PAGE TEXT start
Database Optimizations: Sharding

#systemdesignwithzeeshanali

📑 Table of Contents – Database Optimizations: Sharding

Introduction
What is Sharding?
Why Shard a Database?
Sharding vs Partitioning
Types of Sharding
Benefits of Sharding
Challenges of Sharding
Real World Example: Social Media Platform
Best Practices
Summary

🚀 Database Optimizations: Sharding (From Basics to Types and Real-World Use)

What is Sharding?

Sharding is the process of splitting a large database into multiple smaller databases (shards), each hosted on a separate server.

To the application: looks like one logical database.
Behind the scenes: data is distributed across shards.

Why Shard a Database?

Performance bottleneck: A single server struggles with billions of rows.
Scalability: Adding more machines instead of overloading one.
High availability: Failure of one shard doesn’t take down the whole system.
Geo-distribution: Keep data closer to users (e.g., EU users in EU shard).

Sharding vs Partitioning

Partitioning: Splitting a table into smaller chunks inside the same database.
Sharding: Splitting data across multiple databases/servers.

👉 You can think of partitioning as organizing one warehouse, while sharding is opening multiple warehouses in different cities.

Types of Sharding

Horizontal Sharding (Row Based)

Data is split by rows across shards.

Example: Users with ID 1–1M go to Shard 1, 1M–2M go to Shard 2.

-- Shard 1 (users 1–1M)
SELECT * FROM Users WHERE UserID BETWEEN 1 AND 1000000;

-- Shard 2 (users 1M–2M)
PAGE TEXT end
● **EXERCISE OBJECTIVE**: How does the sharding page define partitioning?
EXTRACTED ENTRIES start
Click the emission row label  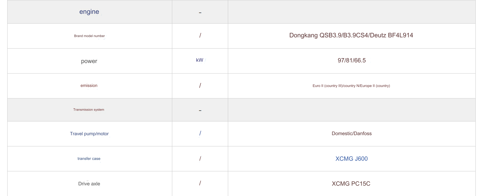[x=89, y=85]
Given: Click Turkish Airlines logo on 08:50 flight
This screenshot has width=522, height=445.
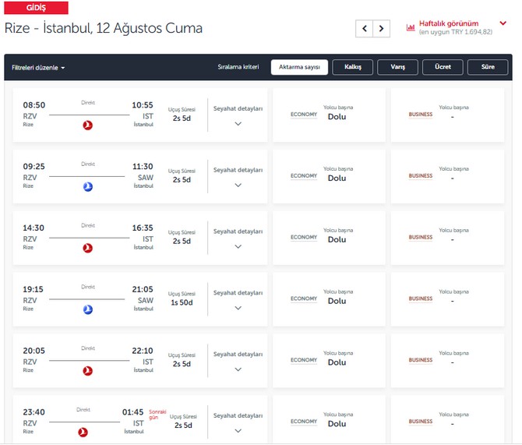Looking at the screenshot, I should click(88, 125).
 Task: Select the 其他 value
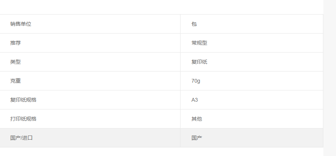197,119
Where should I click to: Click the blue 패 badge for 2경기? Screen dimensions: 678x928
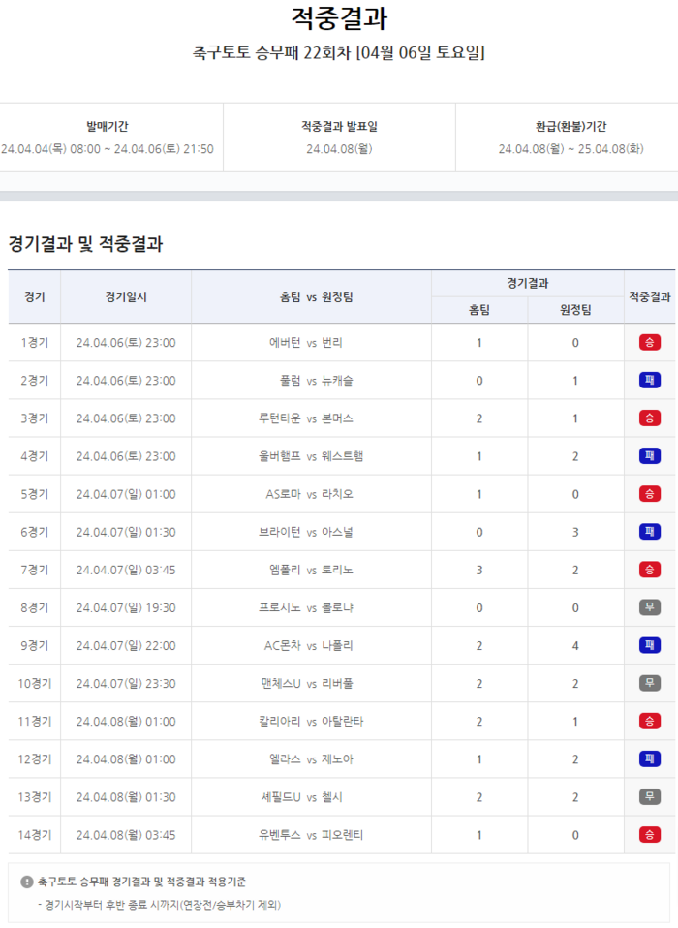click(x=649, y=380)
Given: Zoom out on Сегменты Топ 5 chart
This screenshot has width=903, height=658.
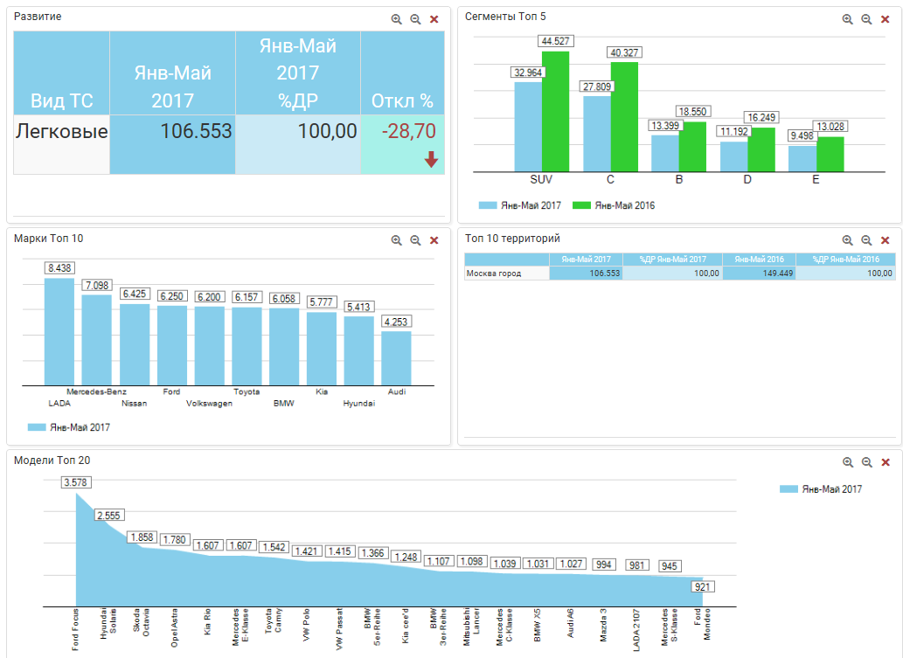Looking at the screenshot, I should coord(866,19).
EXTRACTED ENTRIES end
● **OUTPUT FOR THIS TASK**: Partitioning is splitting a table into smaller chunks inside the same database.